By the way, I'm also in agreement with the suggestion to not try blocking the top of the piston like that. Like Mike, I would favour jamming the flywheel - a very traditional way to do it and, as long as you take care to use something suitable and position it so it can't slip, I've never done any damage doing it this way. Having said all that though, my preferred method would be a nice big impact gun and I'd be tempted to work things, even to the extent of removing the engine from the car, so I could use it.
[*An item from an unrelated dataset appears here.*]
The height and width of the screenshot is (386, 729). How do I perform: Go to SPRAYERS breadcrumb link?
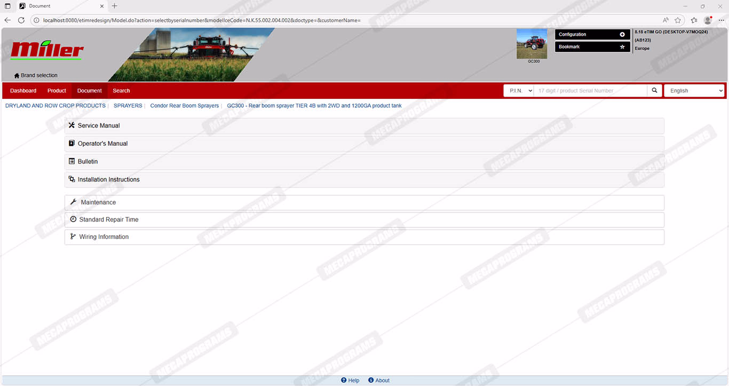pyautogui.click(x=128, y=106)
I've learned over the years, that when you try to avoid doing something like that because of the "bother" factor, after you've made things much worse, by rounding off or otherwise damaging something, you really wish you'd just done what your gut was telling you was the best way to do it!
 
I intended to say above, but forgot, that, especially if using an impact gun, it helps a lot to initially start by giving it a quick "rattle" in the "doing up" direction before trying to undo it. I'm pretty sure I've seen posts from others from time to time advocating this and, although it seems counter intuitive, this technique often works well.
 
i removed mine about 6 months ago..removed the radiator first then just used my 220lb air impact with a socket and mine came loose with out blocking anything on the motor..
Having wrestled many times with tight nuts and bolts using lengths of scaffold tube and the likes of a "T" bar It was an absolute revelation as to how easily a decently meaty air impact gun sorts something like this out.

Edit. Only thing I'd add is that if you need to use an extension then use one which is specifically for an air gun as I've found standard extension pieces greatly reduce the force applied to the socket.